### What you are asked to do:
Go through the records and write each one out again exactly.

### Source material:
# # #

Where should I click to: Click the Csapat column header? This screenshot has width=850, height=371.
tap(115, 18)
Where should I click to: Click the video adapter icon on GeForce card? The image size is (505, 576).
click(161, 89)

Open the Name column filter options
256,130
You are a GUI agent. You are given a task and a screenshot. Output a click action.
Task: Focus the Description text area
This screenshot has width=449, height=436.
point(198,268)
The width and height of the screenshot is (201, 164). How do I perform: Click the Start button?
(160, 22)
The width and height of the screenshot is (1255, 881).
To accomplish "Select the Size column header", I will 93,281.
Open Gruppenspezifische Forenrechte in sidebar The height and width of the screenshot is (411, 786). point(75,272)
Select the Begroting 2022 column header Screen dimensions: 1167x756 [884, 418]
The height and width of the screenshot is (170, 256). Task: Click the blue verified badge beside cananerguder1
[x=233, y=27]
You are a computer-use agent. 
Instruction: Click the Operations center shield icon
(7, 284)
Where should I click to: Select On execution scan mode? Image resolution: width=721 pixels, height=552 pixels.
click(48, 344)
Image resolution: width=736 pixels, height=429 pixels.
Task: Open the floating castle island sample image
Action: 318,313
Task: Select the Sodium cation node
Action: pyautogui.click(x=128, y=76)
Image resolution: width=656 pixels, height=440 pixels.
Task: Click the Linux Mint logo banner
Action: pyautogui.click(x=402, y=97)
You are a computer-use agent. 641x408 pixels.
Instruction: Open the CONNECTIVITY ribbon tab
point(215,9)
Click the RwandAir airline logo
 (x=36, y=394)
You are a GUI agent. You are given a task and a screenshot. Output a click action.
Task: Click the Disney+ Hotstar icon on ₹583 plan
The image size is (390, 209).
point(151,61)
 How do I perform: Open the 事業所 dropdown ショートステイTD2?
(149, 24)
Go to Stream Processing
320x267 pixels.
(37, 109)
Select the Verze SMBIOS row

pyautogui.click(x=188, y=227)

# # #

### Your response:
Where should I click to: Click the Csapat column header? This screenshot has width=850, height=371.
tap(115, 18)
Where should I click to: Click the video adapter icon on GeForce card? The image size is (505, 576).
click(161, 89)

Open the Name column filter options
256,130
You are a GUI agent. You are given a task and a screenshot. Output a click action.
Task: Focus the Description text area
This screenshot has width=449, height=436.
point(198,268)
The width and height of the screenshot is (201, 164). How do I perform: Click the Start button?
(160, 22)
The width and height of the screenshot is (1255, 881).
To accomplish "Select the Size column header", I will 93,281.
Open Gruppenspezifische Forenrechte in sidebar The height and width of the screenshot is (411, 786). point(75,272)
Select the Begroting 2022 column header Screen dimensions: 1167x756 [884, 418]
The height and width of the screenshot is (170, 256). Task: Click the blue verified badge beside cananerguder1
[x=233, y=27]
You are a computer-use agent. 
Instruction: Click the Operations center shield icon
(7, 284)
Where should I click to: Select On execution scan mode? Image resolution: width=721 pixels, height=552 pixels.
click(48, 344)
Image resolution: width=736 pixels, height=429 pixels.
Task: Open the floating castle island sample image
Action: 318,313
Task: Select the Sodium cation node
Action: pyautogui.click(x=128, y=76)
Image resolution: width=656 pixels, height=440 pixels.
Task: Click the Linux Mint logo banner
Action: pyautogui.click(x=402, y=97)
You are a computer-use agent. 641x408 pixels.
Instruction: Open the CONNECTIVITY ribbon tab
point(215,9)
Click the RwandAir airline logo
 (x=36, y=394)
You are a GUI agent. You are given a task and a screenshot. Output a click action.
Task: Click the Disney+ Hotstar icon on ₹583 plan
The image size is (390, 209).
point(151,61)
 How do I perform: Open the 事業所 dropdown ショートステイTD2?
(149, 24)
Go to Stream Processing
320x267 pixels.
(37, 109)
Select the Verze SMBIOS row

pyautogui.click(x=188, y=227)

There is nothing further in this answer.